What I Learned in Boating School: Fall 2018 part 2

I find what I learn in school very exciting and I want to share it with the world. I will be maintaining this series to recap on my favorite topics at the end of each semester.

Two of my favorite and most challenging classes this fall were Computer Architecture and Programming Language concepts and I'm excited to talk about some of the techniques I learned this semester.

Computer Architecture

In this class we started with how characters, integers, and floating point numbers are represented in binary. We refreshed ourselves on binary arithmetic and learned how the C language is interpreted into bytecode.

From there we moved onto how to decompile C programs into assembly using objdump and how to intepret the assembly language.

We used these skills in order to find when buffer and stack overflows occur, how to identify how gcc prevents overflows using a stack protector (canary) register. We also looked into program optimization when working with loops by interpretting how data structures are stored on the stack and how this affects iteration.

Binary Arithmetic

Adding binary numbers works in the same way as decimal numbers. For example 10101+10011 or 21+19

Subtraction works the same way as decimal subtraction, however, it requires a change of thought.

For example, with 124-8 you might cross of the 2 and carry 1 to the 8 to make 14-8. You are removing a value of 10, or ten 1's from the 20.

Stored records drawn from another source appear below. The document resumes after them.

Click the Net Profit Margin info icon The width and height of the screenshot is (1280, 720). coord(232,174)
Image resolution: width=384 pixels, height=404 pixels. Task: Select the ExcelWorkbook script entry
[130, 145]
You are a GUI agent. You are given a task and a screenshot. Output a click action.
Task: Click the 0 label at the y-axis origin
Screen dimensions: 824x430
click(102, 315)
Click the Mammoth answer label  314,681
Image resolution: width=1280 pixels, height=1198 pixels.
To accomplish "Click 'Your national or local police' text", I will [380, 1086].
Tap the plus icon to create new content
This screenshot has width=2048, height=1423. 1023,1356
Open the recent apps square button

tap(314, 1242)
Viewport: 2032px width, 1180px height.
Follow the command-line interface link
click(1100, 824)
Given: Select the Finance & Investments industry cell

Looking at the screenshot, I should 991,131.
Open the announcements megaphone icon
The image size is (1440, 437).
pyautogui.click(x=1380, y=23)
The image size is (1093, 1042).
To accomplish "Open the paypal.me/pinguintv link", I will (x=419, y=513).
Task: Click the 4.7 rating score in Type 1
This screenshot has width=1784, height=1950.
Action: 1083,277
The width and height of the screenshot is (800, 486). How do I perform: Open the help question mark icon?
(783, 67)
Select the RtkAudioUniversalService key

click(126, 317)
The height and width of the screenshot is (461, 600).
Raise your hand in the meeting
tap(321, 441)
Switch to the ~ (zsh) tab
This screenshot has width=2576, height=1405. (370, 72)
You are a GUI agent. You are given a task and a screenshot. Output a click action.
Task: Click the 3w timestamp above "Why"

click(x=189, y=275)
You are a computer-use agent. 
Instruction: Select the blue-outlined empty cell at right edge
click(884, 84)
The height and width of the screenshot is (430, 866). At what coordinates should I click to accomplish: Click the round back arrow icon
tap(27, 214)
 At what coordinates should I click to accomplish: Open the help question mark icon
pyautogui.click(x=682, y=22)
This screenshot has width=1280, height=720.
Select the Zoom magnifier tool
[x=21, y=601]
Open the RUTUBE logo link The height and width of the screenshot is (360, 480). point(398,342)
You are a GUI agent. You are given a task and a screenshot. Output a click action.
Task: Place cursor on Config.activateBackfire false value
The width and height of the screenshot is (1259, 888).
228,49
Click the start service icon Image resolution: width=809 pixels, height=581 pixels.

If you were to subtract 1100-0010 or 12-2.  you would need to carry the 1 as well. However, when working in a power of two, you will not just be carrying the 1 you will be carrying two 1's which properly abstracts the full iteration of a digit in a 2's number system. This would result in 1010  or $10$.

Floating point numbers are the most interesting, they take up 32bits in single precision and can reach a surprising level of accuracy. This is done by encoding a number in scientific notation into the binary number system.

With only 32 bits, the number can only be so accurately represented. In cases where you cannot fit the number into 32bits, rounding occurs just like we do when reducing numbers in algebra.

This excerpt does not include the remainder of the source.